▸ What you will do
In the lung adenocarcinoma study abstract, which two methods formed the best algorithm combination for building the ILLS?

[[ Study text, beginning ]]

Integrative learning in developing an immunologic lncRNA signature as a consensus risk-stratification tool for lung adenocarcinoma.

Background: In the tumor immune microenvironment, the contribution of innate and adaptive immune cells to tumor progression has been consistently demonstrated. However, reliable prognostic biomarkers for lung adenocarcinoma (LUAD) have not yet been identified. We thus developed and validated an immunologic long noncoding RNA (lncRNA) signature (ILLS) to facilitate the classification of patients with high and low risk and provide potential "made-to-measure" treatment choices.

Methods: The LUAD data sets were obtained and processed from public databases of The Cancer Genome Atlas (TCGA) and Gene Expression Omnibus (GEO). The abundance of immune infiltration and its related pathways were calculated through consensus clustering, weighted gene coexpression network analysis (WGCNA), and an integrated ImmLnc to identify immune-related lncRNAs and extract immune-related prognostic lncRNAs. Based on the integrative procedure, the best algorithm composition was least absolute shrinkage and selection operator (LASSO) and stepwise Cox regression in both directions to develop the ILLS in the TCGA-LUAD data set and validate the predictive power of 4 independent data sets, GSE31210, GSE37745, GSE30219, and GSE50081 through survival analysis, receiver operating characteristic (ROC) analysis, and multivariate Cox regression. The concordance index (C-index) analysis was transversely compared with 49 published signatures in the above 5 data sets to further confirm its stability and superiority. Finally, drug sensitivity analysis was conducted to explore potential therapeutic agents.

[[ Study text, end ]]
[[ Dataset excerpts, beginning ]]

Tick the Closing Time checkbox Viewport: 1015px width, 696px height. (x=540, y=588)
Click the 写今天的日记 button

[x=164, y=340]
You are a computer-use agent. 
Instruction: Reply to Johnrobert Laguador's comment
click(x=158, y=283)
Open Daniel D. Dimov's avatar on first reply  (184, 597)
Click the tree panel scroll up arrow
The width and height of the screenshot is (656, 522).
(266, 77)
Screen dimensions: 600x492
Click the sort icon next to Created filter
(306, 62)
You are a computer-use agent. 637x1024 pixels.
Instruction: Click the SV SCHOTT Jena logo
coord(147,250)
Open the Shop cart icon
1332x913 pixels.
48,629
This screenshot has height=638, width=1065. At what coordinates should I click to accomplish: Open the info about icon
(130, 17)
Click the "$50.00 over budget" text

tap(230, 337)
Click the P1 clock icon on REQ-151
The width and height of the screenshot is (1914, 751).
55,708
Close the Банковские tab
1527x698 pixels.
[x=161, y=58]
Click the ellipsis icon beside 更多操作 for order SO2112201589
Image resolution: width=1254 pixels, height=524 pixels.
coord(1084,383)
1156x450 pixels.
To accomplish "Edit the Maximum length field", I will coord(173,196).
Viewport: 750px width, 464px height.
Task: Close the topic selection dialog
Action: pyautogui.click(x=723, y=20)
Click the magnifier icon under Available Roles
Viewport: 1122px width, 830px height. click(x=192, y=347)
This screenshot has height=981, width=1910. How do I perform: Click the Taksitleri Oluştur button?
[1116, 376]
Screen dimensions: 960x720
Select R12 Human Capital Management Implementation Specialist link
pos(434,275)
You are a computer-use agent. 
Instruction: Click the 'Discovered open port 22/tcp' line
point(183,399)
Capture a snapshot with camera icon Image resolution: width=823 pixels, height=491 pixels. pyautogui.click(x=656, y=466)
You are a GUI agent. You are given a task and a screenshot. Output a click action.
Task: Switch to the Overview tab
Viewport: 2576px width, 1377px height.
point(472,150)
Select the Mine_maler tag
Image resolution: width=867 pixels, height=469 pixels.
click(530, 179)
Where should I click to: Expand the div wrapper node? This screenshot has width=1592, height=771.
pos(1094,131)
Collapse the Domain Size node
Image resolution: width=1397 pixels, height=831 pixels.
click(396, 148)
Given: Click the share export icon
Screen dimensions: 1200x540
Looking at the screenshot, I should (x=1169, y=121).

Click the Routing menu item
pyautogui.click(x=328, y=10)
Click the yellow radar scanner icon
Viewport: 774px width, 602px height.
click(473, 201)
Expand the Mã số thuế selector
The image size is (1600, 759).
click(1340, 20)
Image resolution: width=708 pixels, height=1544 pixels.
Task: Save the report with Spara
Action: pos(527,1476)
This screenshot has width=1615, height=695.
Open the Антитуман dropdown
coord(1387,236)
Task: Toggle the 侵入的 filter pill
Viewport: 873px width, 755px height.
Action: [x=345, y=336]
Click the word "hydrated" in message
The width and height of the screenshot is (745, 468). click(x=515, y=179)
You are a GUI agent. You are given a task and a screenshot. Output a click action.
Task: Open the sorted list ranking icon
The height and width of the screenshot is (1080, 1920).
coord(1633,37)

[[ Dataset excerpts, end ]]

▸ Solution to this exercise
Least absolute shrinkage and selection operator (LASSO) and stepwise Cox regression in both directions.